Torch.compile() causes RuntimeError: element 0 of tensors does not require

Hi,

In the second torch.autograd.grad() for second derivative (d2y_dx2 in the below example) I got the RuntimeError:element 0 of tensors does not require grad and does not have a grad_fn.
I don’t get what the error means.The error happens only when torch.compile() is applied to ScalarNet. Any explanation will be appreciated!

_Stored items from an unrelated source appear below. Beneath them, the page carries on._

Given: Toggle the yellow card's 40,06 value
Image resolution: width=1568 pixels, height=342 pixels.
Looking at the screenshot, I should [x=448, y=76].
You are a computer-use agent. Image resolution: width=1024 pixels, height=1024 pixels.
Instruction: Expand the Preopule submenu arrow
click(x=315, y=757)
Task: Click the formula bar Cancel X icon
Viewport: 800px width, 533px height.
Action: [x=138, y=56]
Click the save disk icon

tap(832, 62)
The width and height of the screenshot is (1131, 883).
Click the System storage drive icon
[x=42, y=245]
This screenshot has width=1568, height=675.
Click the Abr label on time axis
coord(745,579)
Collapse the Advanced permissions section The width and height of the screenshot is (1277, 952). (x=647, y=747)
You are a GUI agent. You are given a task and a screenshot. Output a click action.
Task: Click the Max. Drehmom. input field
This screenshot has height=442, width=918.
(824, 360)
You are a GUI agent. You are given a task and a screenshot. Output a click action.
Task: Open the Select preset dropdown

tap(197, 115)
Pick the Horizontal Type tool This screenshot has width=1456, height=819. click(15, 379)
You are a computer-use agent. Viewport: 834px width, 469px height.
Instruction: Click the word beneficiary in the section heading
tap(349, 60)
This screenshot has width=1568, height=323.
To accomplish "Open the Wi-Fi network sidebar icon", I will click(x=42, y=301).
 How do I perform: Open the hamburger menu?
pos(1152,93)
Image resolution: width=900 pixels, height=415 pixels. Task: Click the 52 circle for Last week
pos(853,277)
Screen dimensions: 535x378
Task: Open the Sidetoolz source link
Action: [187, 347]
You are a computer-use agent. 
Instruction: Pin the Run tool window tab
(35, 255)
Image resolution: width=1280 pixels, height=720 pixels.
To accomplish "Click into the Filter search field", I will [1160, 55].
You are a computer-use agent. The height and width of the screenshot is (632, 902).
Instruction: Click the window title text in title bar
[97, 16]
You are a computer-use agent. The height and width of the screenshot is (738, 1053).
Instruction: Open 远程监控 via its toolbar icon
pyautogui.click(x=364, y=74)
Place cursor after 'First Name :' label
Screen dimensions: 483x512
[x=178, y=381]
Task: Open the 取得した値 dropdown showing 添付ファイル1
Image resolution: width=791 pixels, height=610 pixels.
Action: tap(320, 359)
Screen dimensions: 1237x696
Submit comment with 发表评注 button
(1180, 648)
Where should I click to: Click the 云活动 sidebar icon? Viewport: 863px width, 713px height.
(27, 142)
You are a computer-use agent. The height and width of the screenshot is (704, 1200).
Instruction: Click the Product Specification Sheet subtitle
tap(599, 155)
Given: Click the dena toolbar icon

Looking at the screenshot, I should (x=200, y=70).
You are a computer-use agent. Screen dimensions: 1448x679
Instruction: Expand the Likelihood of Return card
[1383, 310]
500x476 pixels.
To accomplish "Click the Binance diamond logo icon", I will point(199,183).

input_scalar = torch.randn(1, device=device, requires_grad=True)


# Define the module
class ScalarNet(torch.nn.Module):
    def __init__(self):
        super().__init__()
        self.seq = torch.nn.Sequential(
            torch.nn.Linear(1, 5), torch.nn.Tanh(), torch.nn.Linear(5, 1)
        )

    def forward(self, x):
        # Ensure input has feature dim
        if x.ndim == 1:
            x = x.unsqueeze(-1)
        return self.seq(x).squeeze(-1)  # Squeeze output back to scalar per batch item


net_scalar = ScalarNet().to(device)

# Compile the module
try:
    print("Compiling scalar model...")
    compiled_net_scalar = torch.compile(net_scalar)
    print("Compilation successful.")
except Exception as e:
    print(f"Scalar model compilation failed: {e}")
    compiled_net_scalar = net_scalar  # Fallback

# Compute derivatives using the compiled module
try:
    # First derivative
    y = compiled_net_scalar(input_scalar)
    # Ensure grad_outputs matches y shape (should be (1,) if input_scalar is (1,))
    grad_output_y = torch.ones_like(y)
    dy_dx = torch.autograd.grad(
        y, input_scalar, grad_outputs=grad_output_y, create_graph=True
    )[0]
    print("First derivative computed.")

    # Second derivative
    # Ensure grad_outputs matches dy_dx shape (should be (1,))
    grad_output_dydx = torch.ones_like(dy_dx)
    # Use retain_graph=False if this is the last grad call needing this graph segment
    d2y_dx2 = torch.autograd.grad(
        dy_dx, input_scalar, grad_outputs=grad_output_dydx, create_graph=False
    )[0]
    print("Second derivative computed successfully!")
    print(f"d2y/dx2 = {d2y_dx2.item()}")

except Exception as e:
    print(f"\n--- ERROR during second derivative test ---")
    print(e)
    import traceback

    traceback.print_exc()

Never mind. I can solve the problem by adding fullgraph=True.